— BEGIN Provided material —

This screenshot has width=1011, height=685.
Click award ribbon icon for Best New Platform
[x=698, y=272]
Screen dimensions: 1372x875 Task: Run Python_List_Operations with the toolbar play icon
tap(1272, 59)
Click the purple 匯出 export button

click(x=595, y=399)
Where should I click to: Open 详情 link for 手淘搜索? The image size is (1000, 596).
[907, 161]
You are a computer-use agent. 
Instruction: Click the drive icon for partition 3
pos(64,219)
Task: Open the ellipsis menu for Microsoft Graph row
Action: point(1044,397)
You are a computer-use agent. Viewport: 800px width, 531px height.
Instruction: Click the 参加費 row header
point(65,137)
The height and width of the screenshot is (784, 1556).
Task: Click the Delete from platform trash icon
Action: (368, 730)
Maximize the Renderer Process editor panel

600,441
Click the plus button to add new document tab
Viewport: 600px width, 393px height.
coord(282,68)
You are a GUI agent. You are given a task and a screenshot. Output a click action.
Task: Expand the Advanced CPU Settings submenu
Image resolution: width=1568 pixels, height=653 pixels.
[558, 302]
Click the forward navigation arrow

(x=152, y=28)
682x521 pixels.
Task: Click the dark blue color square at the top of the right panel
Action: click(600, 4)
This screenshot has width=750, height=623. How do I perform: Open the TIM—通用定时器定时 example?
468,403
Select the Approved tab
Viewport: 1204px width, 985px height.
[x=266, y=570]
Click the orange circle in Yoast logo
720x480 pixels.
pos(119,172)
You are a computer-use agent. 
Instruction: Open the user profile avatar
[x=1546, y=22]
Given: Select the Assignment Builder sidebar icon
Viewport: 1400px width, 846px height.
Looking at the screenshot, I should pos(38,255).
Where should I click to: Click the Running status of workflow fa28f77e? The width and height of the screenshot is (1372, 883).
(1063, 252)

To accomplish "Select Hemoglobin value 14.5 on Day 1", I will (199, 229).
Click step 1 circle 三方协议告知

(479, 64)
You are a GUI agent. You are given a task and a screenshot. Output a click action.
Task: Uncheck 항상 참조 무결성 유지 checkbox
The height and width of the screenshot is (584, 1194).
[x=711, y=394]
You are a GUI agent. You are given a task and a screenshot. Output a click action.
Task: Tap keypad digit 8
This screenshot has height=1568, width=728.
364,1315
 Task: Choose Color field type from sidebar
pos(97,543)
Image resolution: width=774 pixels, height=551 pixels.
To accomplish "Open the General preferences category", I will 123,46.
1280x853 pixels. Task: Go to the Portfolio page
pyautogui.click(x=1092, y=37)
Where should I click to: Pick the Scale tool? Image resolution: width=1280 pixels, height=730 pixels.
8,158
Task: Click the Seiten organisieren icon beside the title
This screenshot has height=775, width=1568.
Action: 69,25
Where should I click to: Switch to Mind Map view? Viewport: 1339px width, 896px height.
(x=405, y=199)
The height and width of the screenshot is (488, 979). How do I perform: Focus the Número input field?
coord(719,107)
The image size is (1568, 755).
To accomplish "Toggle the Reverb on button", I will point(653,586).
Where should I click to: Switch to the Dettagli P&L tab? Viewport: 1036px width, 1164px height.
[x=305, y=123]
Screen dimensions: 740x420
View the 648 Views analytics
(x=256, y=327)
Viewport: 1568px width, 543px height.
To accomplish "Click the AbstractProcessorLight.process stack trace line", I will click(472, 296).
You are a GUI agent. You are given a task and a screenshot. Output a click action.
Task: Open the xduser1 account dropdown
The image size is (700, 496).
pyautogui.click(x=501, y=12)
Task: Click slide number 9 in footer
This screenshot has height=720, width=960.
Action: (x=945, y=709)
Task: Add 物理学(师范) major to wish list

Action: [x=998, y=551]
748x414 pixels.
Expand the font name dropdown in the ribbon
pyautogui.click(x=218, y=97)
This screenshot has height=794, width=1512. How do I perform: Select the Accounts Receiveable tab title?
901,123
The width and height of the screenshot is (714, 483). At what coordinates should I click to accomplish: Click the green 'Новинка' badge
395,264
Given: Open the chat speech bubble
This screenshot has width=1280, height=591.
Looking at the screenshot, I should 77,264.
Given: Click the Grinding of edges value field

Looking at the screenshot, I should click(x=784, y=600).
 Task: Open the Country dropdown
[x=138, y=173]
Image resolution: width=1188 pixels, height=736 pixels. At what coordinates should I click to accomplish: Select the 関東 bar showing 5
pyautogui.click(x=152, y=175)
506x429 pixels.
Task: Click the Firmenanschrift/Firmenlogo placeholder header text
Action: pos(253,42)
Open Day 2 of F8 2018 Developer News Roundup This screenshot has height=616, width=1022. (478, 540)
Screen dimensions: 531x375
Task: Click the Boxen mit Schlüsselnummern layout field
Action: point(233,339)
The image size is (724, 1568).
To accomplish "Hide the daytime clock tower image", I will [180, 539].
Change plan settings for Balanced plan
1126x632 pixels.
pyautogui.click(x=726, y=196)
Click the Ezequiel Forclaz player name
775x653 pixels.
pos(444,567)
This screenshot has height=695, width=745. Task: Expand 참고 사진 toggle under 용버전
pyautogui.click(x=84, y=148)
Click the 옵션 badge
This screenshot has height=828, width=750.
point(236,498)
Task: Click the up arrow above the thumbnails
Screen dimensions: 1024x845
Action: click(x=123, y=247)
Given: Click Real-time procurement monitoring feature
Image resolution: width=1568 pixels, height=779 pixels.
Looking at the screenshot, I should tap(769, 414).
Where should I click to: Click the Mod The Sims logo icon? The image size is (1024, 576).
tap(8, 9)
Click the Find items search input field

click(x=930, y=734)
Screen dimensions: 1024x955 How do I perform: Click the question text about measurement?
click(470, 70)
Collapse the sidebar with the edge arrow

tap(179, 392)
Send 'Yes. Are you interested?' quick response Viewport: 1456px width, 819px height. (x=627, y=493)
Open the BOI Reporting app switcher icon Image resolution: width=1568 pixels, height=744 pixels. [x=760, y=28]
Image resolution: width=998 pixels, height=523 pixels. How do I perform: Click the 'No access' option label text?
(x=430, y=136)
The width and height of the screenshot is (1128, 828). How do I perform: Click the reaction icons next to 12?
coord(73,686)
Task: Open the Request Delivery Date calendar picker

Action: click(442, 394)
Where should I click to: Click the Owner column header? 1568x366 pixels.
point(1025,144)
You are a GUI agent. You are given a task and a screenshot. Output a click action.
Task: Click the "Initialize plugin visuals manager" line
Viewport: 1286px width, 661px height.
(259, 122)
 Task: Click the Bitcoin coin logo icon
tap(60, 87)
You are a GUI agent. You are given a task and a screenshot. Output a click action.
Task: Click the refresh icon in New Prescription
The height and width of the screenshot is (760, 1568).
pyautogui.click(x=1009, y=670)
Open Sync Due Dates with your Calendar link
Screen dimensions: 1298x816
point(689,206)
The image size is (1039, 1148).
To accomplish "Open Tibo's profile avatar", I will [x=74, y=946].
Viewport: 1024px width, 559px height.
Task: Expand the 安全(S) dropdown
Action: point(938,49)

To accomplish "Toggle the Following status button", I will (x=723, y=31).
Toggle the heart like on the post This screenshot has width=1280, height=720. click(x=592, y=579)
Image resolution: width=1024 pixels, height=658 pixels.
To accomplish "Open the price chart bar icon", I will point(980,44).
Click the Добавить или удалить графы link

— END Provided material —

§ Problem to solve
Output every nonblank line of the rows above as a Markdown table with two columns, No. and Line.

§ Answer for this exercise
| No. | Line |
|---|---|
| 1 | This screenshot has width=1011, height=685. |
| 2 | Click award ribbon icon for Best New Platform |
| 3 | [x=698, y=272] |
| 4 | Screen dimensions: 1372x875 Task: Run Python_List_Operations with the toolbar play icon |
| 5 | tap(1272, 59) |
| 6 | Click the purple 匯出 export button |
| 7 | click(x=595, y=399) |
| 8 | Where should I click to: Open 详情 link for 手淘搜索? The image size is (1000, 596). |
| 9 | [907, 161] |
| 10 | You are a computer-use agent.  |
| 11 | Instruction: Click the drive icon for partition 3 |
| 12 | pos(64,219) |
| 13 | Task: Open the ellipsis menu for Microsoft Graph row |
| 14 | Action: point(1044,397) |
| 15 | You are a computer-use agent. Viewport: 800px width, 531px height. |
| 16 | Instruction: Click the 参加費 row header |
| 17 | point(65,137) |
| 18 | The height and width of the screenshot is (784, 1556). |
| 19 | Task: Click the Delete from platform trash icon |
| 20 | Action: (368, 730) |
| 21 | Maximize the Renderer Process editor panel |
| 22 | 600,441 |
| 23 | Click the plus button to add new document tab |
| 24 | Viewport: 600px width, 393px height. |
| 25 | coord(282,68) |
| 26 | You are a GUI agent. You are given a task and a screenshot. Output a click action. |
| 27 | Task: Expand the Advanced CPU Settings submenu |
| 28 | Image resolution: width=1568 pixels, height=653 pixels. |
| 29 | [558, 302] |
| 30 | Click the forward navigation arrow |
| 31 | (x=152, y=28) |
| 32 | 682x521 pixels. |
| 33 | Task: Click the dark blue color square at the top of the right panel |
| 34 | Action: click(600, 4) |
| 35 | This screenshot has width=750, height=623. How do I perform: Open the TIM—通用定时器定时 example? |
| 36 | 468,403 |
| 37 | Select the Approved tab |
| 38 | Viewport: 1204px width, 985px height. |
| 39 | [x=266, y=570] |
| 40 | Click the orange circle in Yoast logo |
| 41 | 720x480 pixels. |
| 42 | pos(119,172) |
| 43 | You are a computer-use agent.  |
| 44 | Instruction: Open the user profile avatar |
| 45 | [x=1546, y=22] |
| 46 | Given: Select the Assignment Builder sidebar icon |
| 47 | Viewport: 1400px width, 846px height. |
| 48 | Looking at the screenshot, I should pos(38,255). |
| 49 | Where should I click to: Click the Running status of workflow fa28f77e? The width and height of the screenshot is (1372, 883). |
| 50 | (1063, 252) |
| 51 | To accomplish "Select Hemoglobin value 14.5 on Day 1", I will (199, 229). |
| 52 | Click step 1 circle 三方协议告知 |
| 53 | (479, 64) |
| 54 | You are a GUI agent. You are given a task and a screenshot. Output a click action. |
| 55 | Task: Uncheck 항상 참조 무결성 유지 checkbox |
| 56 | The height and width of the screenshot is (584, 1194). |
| 57 | [x=711, y=394] |
| 58 | You are a GUI agent. You are given a task and a screenshot. Output a click action. |
| 59 | Task: Tap keypad digit 8 |
| 60 | This screenshot has height=1568, width=728. |
| 61 | 364,1315 |
| 62 |  Task: Choose Color field type from sidebar |
| 63 | pos(97,543) |
| 64 | Image resolution: width=774 pixels, height=551 pixels. |
| 65 | To accomplish "Open the General preferences category", I will 123,46. |
| 66 | 1280x853 pixels. Task: Go to the Portfolio page |
| 67 | pyautogui.click(x=1092, y=37) |
| 68 | Where should I click to: Pick the Scale tool? Image resolution: width=1280 pixels, height=730 pixels. |
| 69 | 8,158 |
| 70 | Task: Click the Seiten organisieren icon beside the title |
| 71 | This screenshot has height=775, width=1568. |
| 72 | Action: 69,25 |
| 73 | Where should I click to: Switch to Mind Map view? Viewport: 1339px width, 896px height. |
| 74 | (x=405, y=199) |
| 75 | The height and width of the screenshot is (488, 979). How do I perform: Focus the Número input field? |
| 76 | coord(719,107) |
| 77 | The image size is (1568, 755). |
| 78 | To accomplish "Toggle the Reverb on button", I will point(653,586). |
| 79 | Where should I click to: Switch to the Dettagli P&L tab? Viewport: 1036px width, 1164px height. |
| 80 | [x=305, y=123] |
| 81 | Screen dimensions: 740x420 |
| 82 | View the 648 Views analytics |
| 83 | (x=256, y=327) |
| 84 | Viewport: 1568px width, 543px height. |
| 85 | To accomplish "Click the AbstractProcessorLight.process stack trace line", I will click(472, 296). |
| 86 | You are a GUI agent. You are given a task and a screenshot. Output a click action. |
| 87 | Task: Open the xduser1 account dropdown |
| 88 | The image size is (700, 496). |
| 89 | pyautogui.click(x=501, y=12) |
| 90 | Task: Click slide number 9 in footer |
| 91 | This screenshot has height=720, width=960. |
| 92 | Action: (x=945, y=709) |
| 93 | Task: Add 物理学(师范) major to wish list |
| 94 | Action: [x=998, y=551] |
| 95 | 748x414 pixels. |
| 96 | Expand the font name dropdown in the ribbon |
| 97 | pyautogui.click(x=218, y=97) |
| 98 | This screenshot has height=794, width=1512. How do I perform: Select the Accounts Receiveable tab title? |
| 99 | 901,123 |
| 100 | The width and height of the screenshot is (714, 483). At what coordinates should I click to accomplish: Click the green 'Новинка' badge |
| 101 | 395,264 |
| 102 | Given: Open the chat speech bubble |
| 103 | This screenshot has width=1280, height=591. |
| 104 | Looking at the screenshot, I should 77,264. |
| 105 | Given: Click the Grinding of edges value field |
| 106 | Looking at the screenshot, I should click(x=784, y=600). |
| 107 |  Task: Open the Country dropdown |
| 108 | [x=138, y=173] |
| 109 | Image resolution: width=1188 pixels, height=736 pixels. At what coordinates should I click to accomplish: Select the 関東 bar showing 5 |
| 110 | pyautogui.click(x=152, y=175) |
| 111 | 506x429 pixels. |
| 112 | Task: Click the Firmenanschrift/Firmenlogo placeholder header text |
| 113 | Action: pos(253,42) |
| 114 | Open Day 2 of F8 2018 Developer News Roundup This screenshot has height=616, width=1022. (478, 540) |
| 115 | Screen dimensions: 531x375 |
| 116 | Task: Click the Boxen mit Schlüsselnummern layout field |
| 117 | Action: point(233,339) |
| 118 | The image size is (724, 1568). |
| 119 | To accomplish "Hide the daytime clock tower image", I will [180, 539]. |
| 120 | Change plan settings for Balanced plan |
| 121 | 1126x632 pixels. |
| 122 | pyautogui.click(x=726, y=196) |
| 123 | Click the Ezequiel Forclaz player name |
| 124 | 775x653 pixels. |
| 125 | pos(444,567) |
| 126 | This screenshot has height=695, width=745. Task: Expand 참고 사진 toggle under 용버전 |
| 127 | pyautogui.click(x=84, y=148) |
| 128 | Click the 옵션 badge |
| 129 | This screenshot has height=828, width=750. |
| 130 | point(236,498) |
| 131 | Task: Click the up arrow above the thumbnails |
| 132 | Screen dimensions: 1024x845 |
| 133 | Action: click(x=123, y=247) |
| 134 | Given: Click Real-time procurement monitoring feature |
| 135 | Image resolution: width=1568 pixels, height=779 pixels. |
| 136 | Looking at the screenshot, I should tap(769, 414). |
| 137 | Where should I click to: Click the Mod The Sims logo icon? The image size is (1024, 576). |
| 138 | tap(8, 9) |
| 139 | Click the Find items search input field |
| 140 | click(x=930, y=734) |
| 141 | Screen dimensions: 1024x955 How do I perform: Click the question text about measurement? |
| 142 | click(470, 70) |
| 143 | Collapse the sidebar with the edge arrow |
| 144 | tap(179, 392) |
| 145 | Send 'Yes. Are you interested?' quick response Viewport: 1456px width, 819px height. (x=627, y=493) |
| 146 | Open the BOI Reporting app switcher icon Image resolution: width=1568 pixels, height=744 pixels. [x=760, y=28] |
| 147 | Image resolution: width=998 pixels, height=523 pixels. How do I perform: Click the 'No access' option label text? |
| 148 | (x=430, y=136) |
| 149 | The width and height of the screenshot is (1128, 828). How do I perform: Click the reaction icons next to 12? |
| 150 | coord(73,686) |
| 151 | Task: Open the Request Delivery Date calendar picker |
| 152 | Action: click(442, 394) |
| 153 | Where should I click to: Click the Owner column header? 1568x366 pixels. |
| 154 | point(1025,144) |
| 155 | You are a GUI agent. You are given a task and a screenshot. Output a click action. |
| 156 | Task: Click the "Initialize plugin visuals manager" line |
| 157 | Viewport: 1286px width, 661px height. |
| 158 | (259, 122) |
| 159 |  Task: Click the Bitcoin coin logo icon |
| 160 | tap(60, 87) |
| 161 | You are a GUI agent. You are given a task and a screenshot. Output a click action. |
| 162 | Task: Click the refresh icon in New Prescription |
| 163 | The height and width of the screenshot is (760, 1568). |
| 164 | pyautogui.click(x=1009, y=670) |
| 165 | Open Sync Due Dates with your Calendar link |
| 166 | Screen dimensions: 1298x816 |
| 167 | point(689,206) |
| 168 | The image size is (1039, 1148). |
| 169 | To accomplish "Open Tibo's profile avatar", I will [x=74, y=946]. |
| 170 | Viewport: 1024px width, 559px height. |
| 171 | Task: Expand the 安全(S) dropdown |
| 172 | Action: point(938,49) |
| 173 | To accomplish "Toggle the Following status button", I will (x=723, y=31). |
| 174 | Toggle the heart like on the post This screenshot has width=1280, height=720. click(x=592, y=579) |
| 175 | Image resolution: width=1024 pixels, height=658 pixels. |
| 176 | To accomplish "Open the price chart bar icon", I will point(980,44). |
| 177 | Click the Добавить или удалить графы link |